Postgenomic SNP identification is a part of the 1000 Genomes project (22), whose results are available in the dbSNP database (23). The UCSC Genome Browser (24) visualizes the human reference genome (25, 26) as the ancestral variant for all SNPs. It allows clinical researchers to choose an appropriate set of SNPs for genotyping of patients in comparison with healthy volunteers in order to identify/validate disease-related SNP markers (27). Furthermore, these researchers can estimate the population frequencies (28), genetic drifts (29), expressivity, and penetrance (30) of these markers. The data from these clinical studies are available in many databases (31–34) designed for postgenomic predictive preventive personalized medicine (20).
Computer-based analysis of hundreds of millions of unannotated SNPs can make the search for SNP markers more targeted and less expensive (35). To this end, bioinformatics researchers (36–52) rate SNPs using genome-wide maps of genes, functional sites, nucleosomes, interchromosomal contacts, chromatin immunoprecipitation (ChIP) data, and transcriptomes in health (53), in disease (54), and after treatment (55). The Central Limit Theorem ensures an increase in the accuracy of these estimates with the increasing number, diversity, representativeness, and completeness of genome-wide maps (56). Due to this approach, thousands of SNP markers have been found within protein-coding regions of genes (32) [where SNPs alter gene products (57)] but only a few SNP markers among millions of SNPs in regulatory regions of genes (23, 25). The majority of the regulatory SNP markers are located in the [−70; −20] region relative to the transcription start site (58), where TATA-binding protein (TBP) binds to DNA (59). Among ~2600 human DNA-binding proteins (60), TBP is among the most important ones: a knockout (61) or knockdown (62) of the TBP gene is lethal because RNA polymerase II binds to the TBP–DNA complex to induce formation of the transcription preinitiation complex (58). Many experiments have shown that an increase in TBP’s affinity for the promoter of a gene manifests itself in overexpression of this gene and vice versa (63–65). Finally, data on high-throughput sequencing of immunoprecipitated chromatin (ChIP-Seq) validated the TBP-binding sites in most genes in yeast (66) and in mice (67). Similarly, in silico estimates that were verified by in vivo bioluminescence validated TBP-binding sites in humans (68).
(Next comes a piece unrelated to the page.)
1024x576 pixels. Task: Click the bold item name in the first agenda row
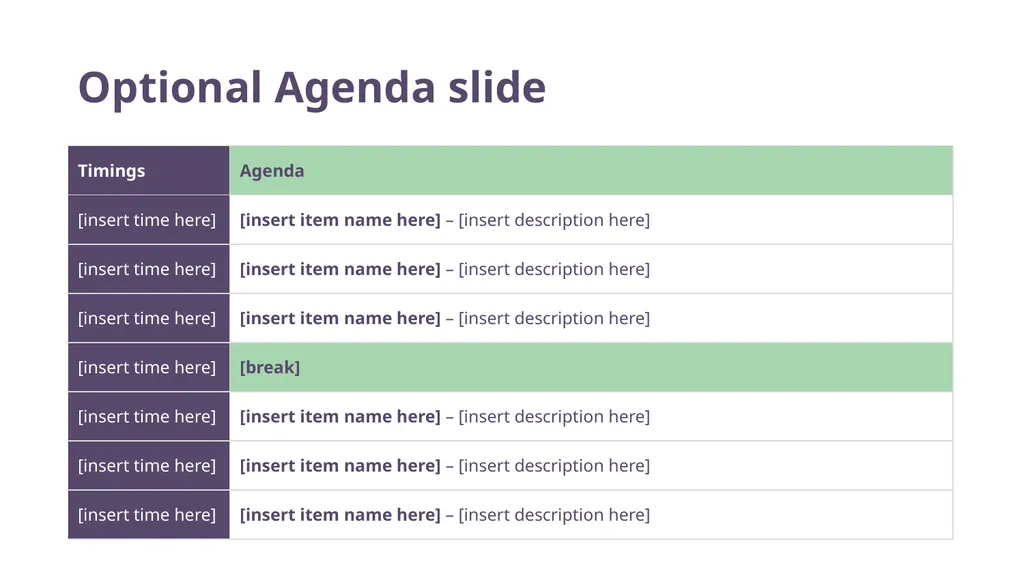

Earlier, we developed a computer-based statistical estimate of SNP-caused alteration of TBP’s binding affinity for promoters (69); this estimate can predict a change in expression of the human genes associated with monogenic diseases (70). Then, we empirically verified such predictions using an electrophoretic mobility shift assay (EMSA) under equilibrium (71) and non-equilibrium (72) conditions in vitro as well as in real-time mode (73). Next, we conducted a comparison of these predictions with independent experimental data published by various authors (74–77). Finally, we developed the Web service SNP_TATA_Comparator1 (78) and showed how to use it in practice (79).
Recently, we expanded the applicability of our Web service (79) from the known SNP markers of monogenic diseases to candidate SNP markers of obesity-related complications of monogenic diseases (80). Here, we continued this extension in relation to autoimmune complications of monogenic diseases, and this work is expected to advance postgenomic predictive preventive personalized medicine (20).
Materials and Methods
DNA Sequences
We analyzed 90-bp DNA sequences {s−90 … s−1} of the proximal regions of core promoters in ancestral and minor variants (hereinafter: wt and mut variants, respectively) of the human genes from the default version of the reference human genome (where s0 is the transcription start site; si ∈ {a, c, g, t}); here, we used the current major assembly release GRCh38(NCBI)/hg38(UCSC) [in the terms used by the UCSC Genome Browser (24)]. Figure 1 shows examples of the ancestral (text box “Base sequence”) and minor variants (text box “Editable sequence”) of several biomedical and nearby candidate SNP markers in the promoters of some human genes. Arrows illustrate the process of retrieval of the ancestral DNA from Ensembl (25) on the basis of the list of transcripts for the reference human genome in GENCODE (26). The minor variants were compiled manually by introducing substitutions, deletions, and/or insertions into the ancestral variant.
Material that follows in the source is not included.